• _Exercise directions_: Copy each entry below without any change.

--- Data extracts ---

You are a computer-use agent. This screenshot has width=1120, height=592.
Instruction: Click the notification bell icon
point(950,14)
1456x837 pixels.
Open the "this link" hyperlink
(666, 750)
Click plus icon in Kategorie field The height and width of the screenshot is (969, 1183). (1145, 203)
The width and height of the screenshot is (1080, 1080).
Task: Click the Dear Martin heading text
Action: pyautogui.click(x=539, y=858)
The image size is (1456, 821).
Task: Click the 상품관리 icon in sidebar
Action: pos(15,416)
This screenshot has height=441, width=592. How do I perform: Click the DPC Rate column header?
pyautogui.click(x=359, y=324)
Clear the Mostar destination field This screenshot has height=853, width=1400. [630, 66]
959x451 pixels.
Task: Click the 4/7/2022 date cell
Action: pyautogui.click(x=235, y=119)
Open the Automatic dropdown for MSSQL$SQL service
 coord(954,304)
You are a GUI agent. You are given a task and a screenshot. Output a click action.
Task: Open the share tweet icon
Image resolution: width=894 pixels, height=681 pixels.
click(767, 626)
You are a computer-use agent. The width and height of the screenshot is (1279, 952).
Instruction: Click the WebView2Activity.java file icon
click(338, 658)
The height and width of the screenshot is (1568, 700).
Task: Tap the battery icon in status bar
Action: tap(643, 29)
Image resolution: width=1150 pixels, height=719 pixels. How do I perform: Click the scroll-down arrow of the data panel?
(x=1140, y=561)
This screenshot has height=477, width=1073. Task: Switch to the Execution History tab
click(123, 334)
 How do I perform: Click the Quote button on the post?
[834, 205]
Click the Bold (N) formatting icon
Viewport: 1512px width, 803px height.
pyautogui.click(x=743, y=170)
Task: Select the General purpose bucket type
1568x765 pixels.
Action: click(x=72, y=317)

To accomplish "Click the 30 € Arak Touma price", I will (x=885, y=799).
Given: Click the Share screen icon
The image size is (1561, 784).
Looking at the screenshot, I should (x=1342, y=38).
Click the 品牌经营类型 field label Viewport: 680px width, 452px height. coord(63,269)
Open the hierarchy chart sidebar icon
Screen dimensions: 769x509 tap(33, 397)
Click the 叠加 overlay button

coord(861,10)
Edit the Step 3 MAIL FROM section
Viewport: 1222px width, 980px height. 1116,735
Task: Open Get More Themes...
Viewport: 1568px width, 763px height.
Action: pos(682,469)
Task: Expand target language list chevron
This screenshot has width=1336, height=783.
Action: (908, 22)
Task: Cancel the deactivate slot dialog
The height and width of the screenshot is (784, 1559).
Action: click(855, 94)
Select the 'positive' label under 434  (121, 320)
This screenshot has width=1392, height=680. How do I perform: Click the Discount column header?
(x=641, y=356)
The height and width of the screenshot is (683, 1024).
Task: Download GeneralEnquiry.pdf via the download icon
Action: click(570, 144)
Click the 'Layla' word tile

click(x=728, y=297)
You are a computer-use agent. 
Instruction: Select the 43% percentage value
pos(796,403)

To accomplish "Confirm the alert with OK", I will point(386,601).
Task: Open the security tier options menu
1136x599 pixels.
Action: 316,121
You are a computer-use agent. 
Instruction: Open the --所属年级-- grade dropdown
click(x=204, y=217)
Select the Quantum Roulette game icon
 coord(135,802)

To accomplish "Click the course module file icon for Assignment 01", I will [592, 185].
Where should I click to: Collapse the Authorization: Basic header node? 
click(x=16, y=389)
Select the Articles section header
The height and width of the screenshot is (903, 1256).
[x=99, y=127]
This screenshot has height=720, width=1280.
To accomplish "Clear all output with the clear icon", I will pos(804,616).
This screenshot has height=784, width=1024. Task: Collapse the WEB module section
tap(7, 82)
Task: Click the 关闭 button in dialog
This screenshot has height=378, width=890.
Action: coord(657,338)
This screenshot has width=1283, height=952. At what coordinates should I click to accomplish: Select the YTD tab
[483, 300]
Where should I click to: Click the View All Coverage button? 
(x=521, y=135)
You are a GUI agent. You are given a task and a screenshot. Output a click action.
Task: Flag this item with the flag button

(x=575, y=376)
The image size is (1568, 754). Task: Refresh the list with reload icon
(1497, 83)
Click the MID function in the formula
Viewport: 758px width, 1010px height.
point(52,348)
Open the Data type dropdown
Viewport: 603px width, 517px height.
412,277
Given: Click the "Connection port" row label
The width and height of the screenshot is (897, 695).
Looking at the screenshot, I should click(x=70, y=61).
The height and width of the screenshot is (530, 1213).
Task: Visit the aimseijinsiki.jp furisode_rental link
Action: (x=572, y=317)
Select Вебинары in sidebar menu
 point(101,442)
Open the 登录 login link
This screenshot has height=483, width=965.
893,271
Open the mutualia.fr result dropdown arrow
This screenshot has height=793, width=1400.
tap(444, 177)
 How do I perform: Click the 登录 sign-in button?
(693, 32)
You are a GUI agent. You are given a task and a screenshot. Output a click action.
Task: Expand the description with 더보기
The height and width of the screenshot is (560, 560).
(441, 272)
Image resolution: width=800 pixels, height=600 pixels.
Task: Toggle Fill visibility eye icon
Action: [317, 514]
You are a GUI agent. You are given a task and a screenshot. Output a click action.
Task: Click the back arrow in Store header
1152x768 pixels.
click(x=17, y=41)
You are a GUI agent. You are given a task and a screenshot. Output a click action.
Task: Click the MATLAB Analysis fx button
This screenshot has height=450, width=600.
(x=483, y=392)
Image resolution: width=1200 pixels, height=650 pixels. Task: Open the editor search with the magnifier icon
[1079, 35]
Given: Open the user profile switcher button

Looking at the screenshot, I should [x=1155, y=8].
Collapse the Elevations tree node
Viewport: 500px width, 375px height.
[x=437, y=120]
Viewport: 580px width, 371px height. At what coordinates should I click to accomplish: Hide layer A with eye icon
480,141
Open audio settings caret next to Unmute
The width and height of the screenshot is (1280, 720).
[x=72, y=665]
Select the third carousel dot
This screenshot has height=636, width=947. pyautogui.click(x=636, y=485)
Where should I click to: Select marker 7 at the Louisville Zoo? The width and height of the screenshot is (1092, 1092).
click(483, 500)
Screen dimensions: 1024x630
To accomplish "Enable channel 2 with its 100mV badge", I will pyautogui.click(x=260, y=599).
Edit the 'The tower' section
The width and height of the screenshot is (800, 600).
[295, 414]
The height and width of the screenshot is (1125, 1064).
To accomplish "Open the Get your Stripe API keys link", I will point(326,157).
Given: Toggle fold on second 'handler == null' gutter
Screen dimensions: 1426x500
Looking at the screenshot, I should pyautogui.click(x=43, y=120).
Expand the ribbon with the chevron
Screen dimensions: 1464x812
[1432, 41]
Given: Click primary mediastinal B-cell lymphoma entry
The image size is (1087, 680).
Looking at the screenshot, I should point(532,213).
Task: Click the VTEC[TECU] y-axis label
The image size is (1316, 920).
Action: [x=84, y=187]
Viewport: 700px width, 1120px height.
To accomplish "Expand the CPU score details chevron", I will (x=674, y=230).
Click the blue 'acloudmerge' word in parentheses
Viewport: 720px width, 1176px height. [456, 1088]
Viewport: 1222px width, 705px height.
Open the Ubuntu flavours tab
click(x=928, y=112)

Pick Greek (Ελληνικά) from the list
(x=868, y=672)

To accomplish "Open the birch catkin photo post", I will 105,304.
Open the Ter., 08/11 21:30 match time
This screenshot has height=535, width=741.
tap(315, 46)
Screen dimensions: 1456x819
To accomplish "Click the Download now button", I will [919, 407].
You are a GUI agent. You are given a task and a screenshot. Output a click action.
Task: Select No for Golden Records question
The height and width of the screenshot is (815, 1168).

---

• _Response area_:
You are a computer-use agent. This screenshot has width=1120, height=592.
Instruction: Click the notification bell icon
point(950,14)
1456x837 pixels.
Open the "this link" hyperlink
(666, 750)
Click plus icon in Kategorie field The height and width of the screenshot is (969, 1183). (1145, 203)
The width and height of the screenshot is (1080, 1080).
Task: Click the Dear Martin heading text
Action: pyautogui.click(x=539, y=858)
The image size is (1456, 821).
Task: Click the 상품관리 icon in sidebar
Action: pos(15,416)
This screenshot has height=441, width=592. How do I perform: Click the DPC Rate column header?
pyautogui.click(x=359, y=324)
Clear the Mostar destination field This screenshot has height=853, width=1400. [630, 66]
959x451 pixels.
Task: Click the 4/7/2022 date cell
Action: pyautogui.click(x=235, y=119)
Open the Automatic dropdown for MSSQL$SQL service
 coord(954,304)
You are a GUI agent. You are given a task and a screenshot. Output a click action.
Task: Open the share tweet icon
Image resolution: width=894 pixels, height=681 pixels.
click(767, 626)
You are a computer-use agent. The width and height of the screenshot is (1279, 952).
Instruction: Click the WebView2Activity.java file icon
click(338, 658)
The height and width of the screenshot is (1568, 700).
Task: Tap the battery icon in status bar
Action: tap(643, 29)
Image resolution: width=1150 pixels, height=719 pixels. How do I perform: Click the scroll-down arrow of the data panel?
(x=1140, y=561)
This screenshot has height=477, width=1073. Task: Switch to the Execution History tab
click(123, 334)
 How do I perform: Click the Quote button on the post?
[834, 205]
Click the Bold (N) formatting icon
Viewport: 1512px width, 803px height.
pyautogui.click(x=743, y=170)
Task: Select the General purpose bucket type
1568x765 pixels.
Action: click(x=72, y=317)

To accomplish "Click the 30 € Arak Touma price", I will (x=885, y=799).
Given: Click the Share screen icon
The image size is (1561, 784).
Looking at the screenshot, I should (x=1342, y=38).
Click the 品牌经营类型 field label Viewport: 680px width, 452px height. coord(63,269)
Open the hierarchy chart sidebar icon
Screen dimensions: 769x509 tap(33, 397)
Click the 叠加 overlay button

coord(861,10)
Edit the Step 3 MAIL FROM section
Viewport: 1222px width, 980px height. 1116,735
Task: Open Get More Themes...
Viewport: 1568px width, 763px height.
Action: pos(682,469)
Task: Expand target language list chevron
This screenshot has width=1336, height=783.
Action: (908, 22)
Task: Cancel the deactivate slot dialog
The height and width of the screenshot is (784, 1559).
Action: click(855, 94)
Select the 'positive' label under 434  (121, 320)
This screenshot has width=1392, height=680. How do I perform: Click the Discount column header?
(x=641, y=356)
The height and width of the screenshot is (683, 1024).
Task: Download GeneralEnquiry.pdf via the download icon
Action: click(570, 144)
Click the 'Layla' word tile

click(x=728, y=297)
You are a computer-use agent. 
Instruction: Select the 43% percentage value
pos(796,403)

To accomplish "Confirm the alert with OK", I will point(386,601).
Task: Open the security tier options menu
1136x599 pixels.
Action: 316,121
You are a computer-use agent. 
Instruction: Open the --所属年级-- grade dropdown
click(x=204, y=217)
Select the Quantum Roulette game icon
 coord(135,802)

To accomplish "Click the course module file icon for Assignment 01", I will [592, 185].
Where should I click to: Collapse the Authorization: Basic header node? 
click(x=16, y=389)
Select the Articles section header
The height and width of the screenshot is (903, 1256).
[x=99, y=127]
This screenshot has height=720, width=1280.
To accomplish "Clear all output with the clear icon", I will pos(804,616).
This screenshot has height=784, width=1024. Task: Collapse the WEB module section
tap(7, 82)
Task: Click the 关闭 button in dialog
This screenshot has height=378, width=890.
Action: coord(657,338)
This screenshot has width=1283, height=952. At what coordinates should I click to accomplish: Select the YTD tab
[483, 300]
Where should I click to: Click the View All Coverage button? 
(x=521, y=135)
You are a GUI agent. You are given a task and a screenshot. Output a click action.
Task: Flag this item with the flag button

(x=575, y=376)
The image size is (1568, 754). Task: Refresh the list with reload icon
(1497, 83)
Click the MID function in the formula
Viewport: 758px width, 1010px height.
point(52,348)
Open the Data type dropdown
Viewport: 603px width, 517px height.
412,277
Given: Click the "Connection port" row label
The width and height of the screenshot is (897, 695).
Looking at the screenshot, I should click(x=70, y=61).
The height and width of the screenshot is (530, 1213).
Task: Visit the aimseijinsiki.jp furisode_rental link
Action: (x=572, y=317)
Select Вебинары in sidebar menu
 point(101,442)
Open the 登录 login link
This screenshot has height=483, width=965.
893,271
Open the mutualia.fr result dropdown arrow
This screenshot has height=793, width=1400.
tap(444, 177)
 How do I perform: Click the 登录 sign-in button?
(693, 32)
You are a GUI agent. You are given a task and a screenshot. Output a click action.
Task: Expand the description with 더보기
The height and width of the screenshot is (560, 560).
(441, 272)
Image resolution: width=800 pixels, height=600 pixels.
Task: Toggle Fill visibility eye icon
Action: [317, 514]
You are a GUI agent. You are given a task and a screenshot. Output a click action.
Task: Click the back arrow in Store header
1152x768 pixels.
click(x=17, y=41)
You are a GUI agent. You are given a task and a screenshot. Output a click action.
Task: Click the MATLAB Analysis fx button
This screenshot has height=450, width=600.
(x=483, y=392)
Image resolution: width=1200 pixels, height=650 pixels. Task: Open the editor search with the magnifier icon
[1079, 35]
Given: Open the user profile switcher button

Looking at the screenshot, I should [x=1155, y=8].
Collapse the Elevations tree node
Viewport: 500px width, 375px height.
[x=437, y=120]
Viewport: 580px width, 371px height. At what coordinates should I click to accomplish: Hide layer A with eye icon
480,141
Open audio settings caret next to Unmute
The width and height of the screenshot is (1280, 720).
[x=72, y=665]
Select the third carousel dot
This screenshot has height=636, width=947. pyautogui.click(x=636, y=485)
Where should I click to: Select marker 7 at the Louisville Zoo? The width and height of the screenshot is (1092, 1092).
click(483, 500)
Screen dimensions: 1024x630
To accomplish "Enable channel 2 with its 100mV badge", I will pyautogui.click(x=260, y=599).
Edit the 'The tower' section
The width and height of the screenshot is (800, 600).
[295, 414]
The height and width of the screenshot is (1125, 1064).
To accomplish "Open the Get your Stripe API keys link", I will point(326,157).
Given: Toggle fold on second 'handler == null' gutter
Screen dimensions: 1426x500
Looking at the screenshot, I should pyautogui.click(x=43, y=120).
Expand the ribbon with the chevron
Screen dimensions: 1464x812
[1432, 41]
Given: Click primary mediastinal B-cell lymphoma entry
The image size is (1087, 680).
Looking at the screenshot, I should point(532,213).
Task: Click the VTEC[TECU] y-axis label
The image size is (1316, 920).
Action: [x=84, y=187]
Viewport: 700px width, 1120px height.
To accomplish "Expand the CPU score details chevron", I will (x=674, y=230).
Click the blue 'acloudmerge' word in parentheses
Viewport: 720px width, 1176px height. [456, 1088]
Viewport: 1222px width, 705px height.
Open the Ubuntu flavours tab
click(x=928, y=112)

Pick Greek (Ελληνικά) from the list
(x=868, y=672)

To accomplish "Open the birch catkin photo post", I will 105,304.
Open the Ter., 08/11 21:30 match time
This screenshot has height=535, width=741.
tap(315, 46)
Screen dimensions: 1456x819
To accomplish "Click the Download now button", I will [919, 407].
You are a GUI agent. You are given a task and a screenshot. Output a click action.
Task: Select No for Golden Records question
The height and width of the screenshot is (815, 1168).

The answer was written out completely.